The results of propagating both signals through the network are shown in Fig. 5, for both the current and enhanced systems. In spite of the conflict, synthesizing both signals yields a significant reduction of uncertainty. Note that the current pink systems leave us with greater uncertainty (standard deviation 0.678 versus 0.289) and yields a smaller shift in the mean estimate of ECS (2.58 versus 2.31). Updating the prior of ECS on both pieces of information constrains the posterior distribution of ECS more than one might expect. The more discordant (yellow) measurements induce more than twice the uncertainty reduction in ECS as the more concordant (pink) measurements.

### Ex uno plures

There is a difference between conflicting and concordant signals, however. If the enhanced_CRF result had been 0.841, and the enhanced Temp result had been 0.4, then each measurement by itself would produce the same mean for ECS, 5.27 (left and middle panels of Fig. 6). However, if the concordant signals are combined, then the re-enforcing effect would raise the mean of ECS from 5.27 to 5.58 and uncertainty in ECS would drop to 0.738. Imagine the scientists saying “your measurement gives the estimate ECS = 5.27, same as mine, so let’s combine our results and estimate ECS = 5.58”. Once again, this is impossible to understand on the simple error model. The explanation lies in the skewed distribution of ECS. The individual measurements would “like” to be higher, but relatively high uncertainties (1.03 for enhanced_CRF, 0.841 for enhanced_Temp) are unable to “drag the prior further upward.” Combining the measurements brings the uncertainty down, allowing the mean value also to rise. The appendix gives a simple mathematical model of this behavior.
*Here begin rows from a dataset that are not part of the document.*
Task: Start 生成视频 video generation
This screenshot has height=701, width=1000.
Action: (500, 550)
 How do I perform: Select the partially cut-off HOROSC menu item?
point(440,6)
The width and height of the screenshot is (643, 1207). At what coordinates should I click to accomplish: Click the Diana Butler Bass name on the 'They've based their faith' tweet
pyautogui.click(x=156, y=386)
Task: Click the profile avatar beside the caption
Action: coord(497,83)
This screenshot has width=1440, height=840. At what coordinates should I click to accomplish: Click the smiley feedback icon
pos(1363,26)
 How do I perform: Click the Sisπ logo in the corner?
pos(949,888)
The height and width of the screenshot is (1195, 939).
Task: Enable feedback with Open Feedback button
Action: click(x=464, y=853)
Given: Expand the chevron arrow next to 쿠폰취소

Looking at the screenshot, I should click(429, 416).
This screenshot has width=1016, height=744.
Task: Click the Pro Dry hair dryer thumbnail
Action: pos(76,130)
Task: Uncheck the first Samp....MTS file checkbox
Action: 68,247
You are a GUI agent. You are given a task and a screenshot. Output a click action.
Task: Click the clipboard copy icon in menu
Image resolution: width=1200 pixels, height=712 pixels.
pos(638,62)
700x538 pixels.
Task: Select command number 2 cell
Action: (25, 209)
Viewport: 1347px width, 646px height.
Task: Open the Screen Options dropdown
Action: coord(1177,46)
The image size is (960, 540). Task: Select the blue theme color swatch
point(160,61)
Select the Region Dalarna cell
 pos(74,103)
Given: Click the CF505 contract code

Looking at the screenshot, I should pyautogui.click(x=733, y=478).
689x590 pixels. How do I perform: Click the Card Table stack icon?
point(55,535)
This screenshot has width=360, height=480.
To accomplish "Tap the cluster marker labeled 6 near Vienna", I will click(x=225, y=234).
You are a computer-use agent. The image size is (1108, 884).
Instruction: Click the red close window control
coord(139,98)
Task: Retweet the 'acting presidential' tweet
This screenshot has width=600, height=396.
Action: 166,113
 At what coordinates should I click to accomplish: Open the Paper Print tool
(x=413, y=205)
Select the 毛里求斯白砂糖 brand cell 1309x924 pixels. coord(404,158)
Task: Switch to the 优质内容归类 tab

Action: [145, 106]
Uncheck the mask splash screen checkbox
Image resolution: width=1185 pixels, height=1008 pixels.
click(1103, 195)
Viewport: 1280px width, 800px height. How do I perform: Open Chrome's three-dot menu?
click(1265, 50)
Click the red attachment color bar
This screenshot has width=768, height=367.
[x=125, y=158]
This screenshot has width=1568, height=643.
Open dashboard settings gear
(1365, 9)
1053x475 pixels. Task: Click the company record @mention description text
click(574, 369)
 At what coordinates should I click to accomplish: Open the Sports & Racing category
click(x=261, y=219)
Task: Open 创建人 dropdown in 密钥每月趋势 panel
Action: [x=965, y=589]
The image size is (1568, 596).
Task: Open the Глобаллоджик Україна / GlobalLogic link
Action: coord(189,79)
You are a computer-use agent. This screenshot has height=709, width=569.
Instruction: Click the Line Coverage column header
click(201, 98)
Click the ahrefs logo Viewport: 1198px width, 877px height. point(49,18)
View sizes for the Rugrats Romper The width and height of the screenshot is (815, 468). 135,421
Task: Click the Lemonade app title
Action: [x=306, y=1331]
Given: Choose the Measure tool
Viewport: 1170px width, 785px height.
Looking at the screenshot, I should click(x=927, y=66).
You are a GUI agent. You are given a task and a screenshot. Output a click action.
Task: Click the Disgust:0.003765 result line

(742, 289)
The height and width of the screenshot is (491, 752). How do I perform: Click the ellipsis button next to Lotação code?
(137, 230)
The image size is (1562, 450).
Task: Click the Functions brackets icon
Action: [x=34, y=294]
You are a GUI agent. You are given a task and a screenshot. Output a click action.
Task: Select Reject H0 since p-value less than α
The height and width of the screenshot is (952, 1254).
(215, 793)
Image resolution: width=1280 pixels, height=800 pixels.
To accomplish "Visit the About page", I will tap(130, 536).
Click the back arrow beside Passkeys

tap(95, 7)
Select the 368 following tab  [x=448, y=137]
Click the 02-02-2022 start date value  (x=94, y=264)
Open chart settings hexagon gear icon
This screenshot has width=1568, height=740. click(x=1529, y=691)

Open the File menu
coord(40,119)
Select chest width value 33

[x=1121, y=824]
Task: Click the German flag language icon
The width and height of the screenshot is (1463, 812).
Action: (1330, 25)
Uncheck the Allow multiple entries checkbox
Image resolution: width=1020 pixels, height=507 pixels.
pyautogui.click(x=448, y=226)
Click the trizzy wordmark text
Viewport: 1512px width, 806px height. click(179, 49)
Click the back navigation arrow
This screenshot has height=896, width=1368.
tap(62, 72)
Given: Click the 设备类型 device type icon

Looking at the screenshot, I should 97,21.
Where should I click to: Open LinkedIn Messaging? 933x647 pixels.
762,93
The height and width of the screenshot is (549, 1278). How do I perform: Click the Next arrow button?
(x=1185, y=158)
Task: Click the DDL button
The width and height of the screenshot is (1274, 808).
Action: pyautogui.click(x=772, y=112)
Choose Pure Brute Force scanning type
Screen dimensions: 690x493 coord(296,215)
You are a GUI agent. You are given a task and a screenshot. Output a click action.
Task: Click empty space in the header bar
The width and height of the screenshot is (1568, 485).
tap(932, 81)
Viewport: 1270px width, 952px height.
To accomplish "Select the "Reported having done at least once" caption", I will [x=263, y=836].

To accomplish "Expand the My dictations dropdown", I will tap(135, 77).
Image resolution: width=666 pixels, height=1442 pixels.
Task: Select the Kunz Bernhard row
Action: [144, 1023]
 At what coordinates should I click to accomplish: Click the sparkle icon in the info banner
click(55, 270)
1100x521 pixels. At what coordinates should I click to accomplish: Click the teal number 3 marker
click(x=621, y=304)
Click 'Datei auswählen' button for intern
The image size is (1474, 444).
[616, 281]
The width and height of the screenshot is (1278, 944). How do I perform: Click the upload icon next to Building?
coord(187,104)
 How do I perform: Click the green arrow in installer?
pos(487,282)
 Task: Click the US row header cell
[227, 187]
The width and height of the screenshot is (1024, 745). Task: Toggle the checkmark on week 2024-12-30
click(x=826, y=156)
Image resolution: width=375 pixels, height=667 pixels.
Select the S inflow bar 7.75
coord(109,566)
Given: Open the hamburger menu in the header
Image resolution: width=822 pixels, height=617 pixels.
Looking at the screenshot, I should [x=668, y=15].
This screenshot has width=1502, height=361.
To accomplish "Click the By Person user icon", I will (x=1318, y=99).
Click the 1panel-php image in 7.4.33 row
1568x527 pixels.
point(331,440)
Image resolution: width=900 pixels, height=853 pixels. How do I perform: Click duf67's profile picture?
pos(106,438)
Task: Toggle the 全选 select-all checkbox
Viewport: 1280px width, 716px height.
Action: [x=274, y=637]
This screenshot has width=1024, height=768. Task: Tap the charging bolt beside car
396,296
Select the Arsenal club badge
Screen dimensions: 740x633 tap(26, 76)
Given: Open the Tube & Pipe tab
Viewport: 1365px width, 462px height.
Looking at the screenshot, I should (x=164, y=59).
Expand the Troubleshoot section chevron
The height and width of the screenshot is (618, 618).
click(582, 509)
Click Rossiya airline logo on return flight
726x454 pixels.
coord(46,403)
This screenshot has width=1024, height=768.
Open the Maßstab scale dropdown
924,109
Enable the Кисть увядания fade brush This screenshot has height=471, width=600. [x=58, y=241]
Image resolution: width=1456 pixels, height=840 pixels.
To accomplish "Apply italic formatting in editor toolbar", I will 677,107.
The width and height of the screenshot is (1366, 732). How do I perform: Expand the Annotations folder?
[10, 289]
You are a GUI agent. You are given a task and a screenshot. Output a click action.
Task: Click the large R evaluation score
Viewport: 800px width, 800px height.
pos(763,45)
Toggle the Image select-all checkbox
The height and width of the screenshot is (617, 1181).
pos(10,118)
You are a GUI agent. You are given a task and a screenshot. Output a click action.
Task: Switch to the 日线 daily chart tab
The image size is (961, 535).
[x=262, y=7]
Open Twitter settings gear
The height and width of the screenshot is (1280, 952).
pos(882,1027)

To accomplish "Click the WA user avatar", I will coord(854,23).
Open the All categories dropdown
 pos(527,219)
Similar behavior will be obtained with lower than expected measured values. If enhanced Temp returns 0.229 and enhanced CRF returns zero, the expectations and standard deviations of ECS, when updated on these values individually, are respectively 0.263 ± 0.406 and 0.263 ± 0.501. If ECS is updated on both measured values simultaneously, the result is 2.56 ± 0.325.

## Overall results

The above results help develop our intuitions for probabilistic reasoning. The ECS estimates themselves depend strongly on the presumed measured values. A more powerful analysis computes the reduction in uncertainty averaged over all possible measurement values. More precisely, we draw a large sample from the joint distribution pictured in Fig. 1. For each value of each measuring platform, and for each vector of values for each combination of measuring platforms, the conditional expectation and conditional standard deviation of ECS are computed. This computation is possible analytically because the BN realizes the correlations using the normal copula. In other words, the marginal distributions pictured in Fig. 1 are assumed to be transformations of standard normal variables. Conditionalization of a joint normal distribution can be performed analytically and the results back-transformed to the original variables. The normal copula imposes features like tail independence and symmetric rank scatter plots. More general copula can be used to avoid these restrictions, at much higher computational expense.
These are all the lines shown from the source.